#### Aim of the exercise
Express everything from the start of the entries down to the line containing "tap(253, 36)" as a JSON list of strings, with one string per line and blank lines omitted.

** Start Records provided **

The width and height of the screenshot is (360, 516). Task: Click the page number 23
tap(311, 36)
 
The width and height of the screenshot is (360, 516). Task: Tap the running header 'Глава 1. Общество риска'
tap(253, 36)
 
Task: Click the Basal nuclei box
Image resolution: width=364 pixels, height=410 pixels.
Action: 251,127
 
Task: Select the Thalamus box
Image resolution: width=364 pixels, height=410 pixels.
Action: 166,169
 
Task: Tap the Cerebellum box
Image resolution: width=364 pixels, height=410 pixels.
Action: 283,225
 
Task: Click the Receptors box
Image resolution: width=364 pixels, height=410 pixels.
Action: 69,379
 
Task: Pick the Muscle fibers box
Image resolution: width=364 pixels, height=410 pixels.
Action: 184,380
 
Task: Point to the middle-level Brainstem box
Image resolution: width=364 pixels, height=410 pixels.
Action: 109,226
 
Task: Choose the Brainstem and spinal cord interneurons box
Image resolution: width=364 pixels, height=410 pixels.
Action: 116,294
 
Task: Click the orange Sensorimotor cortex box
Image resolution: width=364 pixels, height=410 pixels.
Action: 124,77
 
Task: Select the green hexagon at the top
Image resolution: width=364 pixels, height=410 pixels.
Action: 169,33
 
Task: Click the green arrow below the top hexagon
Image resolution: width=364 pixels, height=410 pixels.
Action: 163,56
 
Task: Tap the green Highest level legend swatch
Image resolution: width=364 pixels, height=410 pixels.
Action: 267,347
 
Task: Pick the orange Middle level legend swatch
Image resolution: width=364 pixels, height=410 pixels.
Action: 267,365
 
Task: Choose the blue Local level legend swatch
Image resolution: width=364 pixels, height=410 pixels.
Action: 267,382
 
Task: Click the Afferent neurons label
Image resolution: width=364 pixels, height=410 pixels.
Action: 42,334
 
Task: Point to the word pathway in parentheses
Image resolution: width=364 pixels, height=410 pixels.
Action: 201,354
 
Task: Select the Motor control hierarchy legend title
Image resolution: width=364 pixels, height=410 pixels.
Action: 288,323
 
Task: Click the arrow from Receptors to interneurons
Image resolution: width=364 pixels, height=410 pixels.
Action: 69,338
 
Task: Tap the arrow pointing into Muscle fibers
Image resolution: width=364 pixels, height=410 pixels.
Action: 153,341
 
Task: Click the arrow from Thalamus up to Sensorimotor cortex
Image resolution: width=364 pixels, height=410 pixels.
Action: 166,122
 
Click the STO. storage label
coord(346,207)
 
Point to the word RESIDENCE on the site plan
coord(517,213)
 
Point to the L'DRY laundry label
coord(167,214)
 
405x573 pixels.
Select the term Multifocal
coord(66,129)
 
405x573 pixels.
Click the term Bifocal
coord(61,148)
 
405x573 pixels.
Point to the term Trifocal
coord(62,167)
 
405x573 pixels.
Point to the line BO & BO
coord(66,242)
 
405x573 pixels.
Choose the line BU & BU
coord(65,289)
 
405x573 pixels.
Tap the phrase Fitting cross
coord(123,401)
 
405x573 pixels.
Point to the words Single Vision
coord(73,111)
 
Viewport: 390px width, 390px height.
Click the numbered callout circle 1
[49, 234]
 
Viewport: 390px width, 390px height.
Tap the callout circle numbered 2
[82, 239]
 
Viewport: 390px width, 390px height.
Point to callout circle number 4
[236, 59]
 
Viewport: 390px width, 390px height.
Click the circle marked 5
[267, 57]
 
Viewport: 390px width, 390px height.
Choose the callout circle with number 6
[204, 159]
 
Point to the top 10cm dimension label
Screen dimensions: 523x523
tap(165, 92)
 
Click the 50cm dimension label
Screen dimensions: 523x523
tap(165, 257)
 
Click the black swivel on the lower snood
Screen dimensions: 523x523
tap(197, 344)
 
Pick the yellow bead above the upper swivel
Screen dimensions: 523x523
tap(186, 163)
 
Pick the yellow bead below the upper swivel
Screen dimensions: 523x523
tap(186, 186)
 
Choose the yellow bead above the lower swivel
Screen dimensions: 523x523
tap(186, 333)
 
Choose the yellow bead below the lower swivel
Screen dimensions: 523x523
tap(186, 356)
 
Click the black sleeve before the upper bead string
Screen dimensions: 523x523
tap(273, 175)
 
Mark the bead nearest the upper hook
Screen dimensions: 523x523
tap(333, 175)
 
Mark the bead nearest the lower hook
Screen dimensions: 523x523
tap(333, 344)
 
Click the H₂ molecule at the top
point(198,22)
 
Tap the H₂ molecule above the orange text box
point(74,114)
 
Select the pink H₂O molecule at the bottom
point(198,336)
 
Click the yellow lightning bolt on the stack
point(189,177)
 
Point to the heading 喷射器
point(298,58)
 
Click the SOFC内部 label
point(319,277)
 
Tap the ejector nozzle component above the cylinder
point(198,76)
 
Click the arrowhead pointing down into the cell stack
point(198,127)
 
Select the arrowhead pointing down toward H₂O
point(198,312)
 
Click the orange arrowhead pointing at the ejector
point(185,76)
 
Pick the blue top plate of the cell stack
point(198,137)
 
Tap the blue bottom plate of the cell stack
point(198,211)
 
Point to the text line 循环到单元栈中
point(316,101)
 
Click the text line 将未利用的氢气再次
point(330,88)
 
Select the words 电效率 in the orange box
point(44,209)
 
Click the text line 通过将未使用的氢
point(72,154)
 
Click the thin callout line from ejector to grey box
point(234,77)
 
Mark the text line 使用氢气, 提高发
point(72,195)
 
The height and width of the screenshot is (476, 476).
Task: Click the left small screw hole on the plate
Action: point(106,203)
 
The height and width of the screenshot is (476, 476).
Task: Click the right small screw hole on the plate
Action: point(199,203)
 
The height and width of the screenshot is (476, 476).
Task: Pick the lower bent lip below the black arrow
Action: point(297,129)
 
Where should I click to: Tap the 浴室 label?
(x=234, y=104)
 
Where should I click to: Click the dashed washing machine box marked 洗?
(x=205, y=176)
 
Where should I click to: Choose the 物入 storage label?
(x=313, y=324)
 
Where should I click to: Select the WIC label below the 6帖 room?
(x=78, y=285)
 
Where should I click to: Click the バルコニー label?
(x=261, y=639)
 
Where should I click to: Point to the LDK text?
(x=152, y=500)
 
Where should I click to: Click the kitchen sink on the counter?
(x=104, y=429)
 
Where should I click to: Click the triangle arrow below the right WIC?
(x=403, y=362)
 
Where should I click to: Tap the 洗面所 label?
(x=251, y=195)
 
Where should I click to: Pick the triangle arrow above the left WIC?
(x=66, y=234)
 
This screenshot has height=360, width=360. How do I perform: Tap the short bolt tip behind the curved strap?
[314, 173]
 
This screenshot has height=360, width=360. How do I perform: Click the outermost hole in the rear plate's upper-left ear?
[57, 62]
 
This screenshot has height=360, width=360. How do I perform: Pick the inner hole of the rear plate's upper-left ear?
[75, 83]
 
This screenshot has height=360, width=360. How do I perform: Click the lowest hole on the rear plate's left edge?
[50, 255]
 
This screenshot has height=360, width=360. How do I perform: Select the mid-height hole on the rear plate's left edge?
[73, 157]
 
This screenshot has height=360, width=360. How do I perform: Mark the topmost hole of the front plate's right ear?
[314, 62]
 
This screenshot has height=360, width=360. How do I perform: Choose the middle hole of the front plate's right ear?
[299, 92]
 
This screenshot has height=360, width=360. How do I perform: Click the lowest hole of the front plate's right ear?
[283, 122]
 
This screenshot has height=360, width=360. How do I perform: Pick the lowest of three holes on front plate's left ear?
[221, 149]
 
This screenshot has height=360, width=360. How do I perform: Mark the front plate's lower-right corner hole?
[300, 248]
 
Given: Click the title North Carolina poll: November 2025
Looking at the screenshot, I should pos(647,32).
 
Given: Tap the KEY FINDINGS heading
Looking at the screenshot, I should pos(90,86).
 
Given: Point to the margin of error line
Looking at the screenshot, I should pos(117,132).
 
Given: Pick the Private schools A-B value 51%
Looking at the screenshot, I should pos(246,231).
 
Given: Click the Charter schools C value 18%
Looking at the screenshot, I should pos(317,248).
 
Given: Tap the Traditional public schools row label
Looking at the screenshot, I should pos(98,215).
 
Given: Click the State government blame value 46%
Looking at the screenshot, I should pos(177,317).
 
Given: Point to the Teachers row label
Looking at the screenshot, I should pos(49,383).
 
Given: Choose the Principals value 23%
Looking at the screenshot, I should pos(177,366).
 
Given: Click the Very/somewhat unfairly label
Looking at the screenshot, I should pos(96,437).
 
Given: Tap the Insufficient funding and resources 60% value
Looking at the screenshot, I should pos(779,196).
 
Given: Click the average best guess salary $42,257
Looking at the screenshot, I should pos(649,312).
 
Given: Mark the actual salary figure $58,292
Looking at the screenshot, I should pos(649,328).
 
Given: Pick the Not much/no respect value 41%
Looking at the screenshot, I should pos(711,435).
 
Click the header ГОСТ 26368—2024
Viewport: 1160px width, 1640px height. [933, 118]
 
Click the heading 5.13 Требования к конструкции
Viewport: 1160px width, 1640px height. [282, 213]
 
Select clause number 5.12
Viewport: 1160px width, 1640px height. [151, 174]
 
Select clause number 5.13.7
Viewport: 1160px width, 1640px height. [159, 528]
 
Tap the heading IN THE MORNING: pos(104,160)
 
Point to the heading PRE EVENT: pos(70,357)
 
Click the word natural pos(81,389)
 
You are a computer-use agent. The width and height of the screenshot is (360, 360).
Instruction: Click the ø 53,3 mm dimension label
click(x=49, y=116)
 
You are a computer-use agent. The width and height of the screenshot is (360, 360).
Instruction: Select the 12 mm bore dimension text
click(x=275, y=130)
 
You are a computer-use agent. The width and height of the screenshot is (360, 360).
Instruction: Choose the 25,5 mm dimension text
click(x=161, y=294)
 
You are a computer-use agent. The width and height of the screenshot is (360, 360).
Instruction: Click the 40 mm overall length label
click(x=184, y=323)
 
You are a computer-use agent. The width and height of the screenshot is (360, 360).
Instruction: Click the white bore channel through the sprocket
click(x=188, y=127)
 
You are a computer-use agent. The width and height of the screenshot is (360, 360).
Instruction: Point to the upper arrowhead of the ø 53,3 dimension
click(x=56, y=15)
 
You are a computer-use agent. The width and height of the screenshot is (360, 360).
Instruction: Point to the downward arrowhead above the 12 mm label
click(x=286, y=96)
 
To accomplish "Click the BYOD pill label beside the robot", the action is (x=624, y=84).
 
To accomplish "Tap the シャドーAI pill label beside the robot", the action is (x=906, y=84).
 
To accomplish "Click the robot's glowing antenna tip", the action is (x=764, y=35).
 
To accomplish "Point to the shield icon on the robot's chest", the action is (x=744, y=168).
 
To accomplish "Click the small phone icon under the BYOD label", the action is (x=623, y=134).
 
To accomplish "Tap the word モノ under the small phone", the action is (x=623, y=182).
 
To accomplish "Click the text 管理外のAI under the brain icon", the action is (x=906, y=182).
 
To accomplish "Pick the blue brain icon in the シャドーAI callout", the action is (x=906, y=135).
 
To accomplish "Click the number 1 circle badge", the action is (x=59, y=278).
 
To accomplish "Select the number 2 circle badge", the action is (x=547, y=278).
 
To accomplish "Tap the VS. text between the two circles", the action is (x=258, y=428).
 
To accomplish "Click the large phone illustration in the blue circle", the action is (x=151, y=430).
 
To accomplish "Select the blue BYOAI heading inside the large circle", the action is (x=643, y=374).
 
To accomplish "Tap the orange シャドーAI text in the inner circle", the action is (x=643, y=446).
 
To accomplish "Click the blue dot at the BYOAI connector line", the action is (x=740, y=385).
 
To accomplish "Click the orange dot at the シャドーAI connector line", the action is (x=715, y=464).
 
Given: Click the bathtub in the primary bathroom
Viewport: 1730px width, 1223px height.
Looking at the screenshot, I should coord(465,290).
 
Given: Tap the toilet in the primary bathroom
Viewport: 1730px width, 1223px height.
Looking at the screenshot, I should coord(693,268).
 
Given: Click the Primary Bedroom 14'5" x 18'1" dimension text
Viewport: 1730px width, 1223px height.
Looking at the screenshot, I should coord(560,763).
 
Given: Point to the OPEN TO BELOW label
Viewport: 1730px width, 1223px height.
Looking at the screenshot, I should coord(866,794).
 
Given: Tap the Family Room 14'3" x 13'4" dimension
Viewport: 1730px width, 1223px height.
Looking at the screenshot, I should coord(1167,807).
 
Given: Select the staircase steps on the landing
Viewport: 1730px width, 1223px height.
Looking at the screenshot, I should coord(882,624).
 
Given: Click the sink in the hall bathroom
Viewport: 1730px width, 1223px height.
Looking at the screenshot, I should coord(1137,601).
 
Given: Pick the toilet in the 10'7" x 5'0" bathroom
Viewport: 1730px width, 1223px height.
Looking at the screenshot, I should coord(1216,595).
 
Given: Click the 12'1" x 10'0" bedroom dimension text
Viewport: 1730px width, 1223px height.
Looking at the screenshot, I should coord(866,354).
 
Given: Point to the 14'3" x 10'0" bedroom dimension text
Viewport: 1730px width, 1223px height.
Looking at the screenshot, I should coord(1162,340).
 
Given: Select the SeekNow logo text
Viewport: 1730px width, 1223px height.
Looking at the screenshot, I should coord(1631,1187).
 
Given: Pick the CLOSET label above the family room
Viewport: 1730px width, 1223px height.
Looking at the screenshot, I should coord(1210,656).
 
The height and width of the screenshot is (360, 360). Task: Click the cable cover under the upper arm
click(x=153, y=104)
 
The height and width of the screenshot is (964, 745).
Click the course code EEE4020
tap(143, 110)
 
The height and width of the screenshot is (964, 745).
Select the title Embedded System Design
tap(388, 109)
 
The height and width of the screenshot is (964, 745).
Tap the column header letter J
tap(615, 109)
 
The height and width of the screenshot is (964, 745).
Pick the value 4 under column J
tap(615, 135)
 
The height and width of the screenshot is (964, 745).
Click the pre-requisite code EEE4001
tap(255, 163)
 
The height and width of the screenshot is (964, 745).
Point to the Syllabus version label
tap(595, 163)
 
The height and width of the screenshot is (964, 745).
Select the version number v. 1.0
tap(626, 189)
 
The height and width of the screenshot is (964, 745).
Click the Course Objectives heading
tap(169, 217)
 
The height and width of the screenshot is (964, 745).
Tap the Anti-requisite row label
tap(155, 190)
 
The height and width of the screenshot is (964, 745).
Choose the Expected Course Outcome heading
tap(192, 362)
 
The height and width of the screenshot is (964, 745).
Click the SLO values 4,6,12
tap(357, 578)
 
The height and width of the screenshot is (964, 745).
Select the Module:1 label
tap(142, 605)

** End Records provided **

#### Right answer
[
  "The width and height of the screenshot is (360, 516). Task: Click the page number 23",
  "tap(311, 36)",
  "The width and height of the screenshot is (360, 516). Task: Tap the running header 'Глава 1. Общество риска'",
  "tap(253, 36)"
]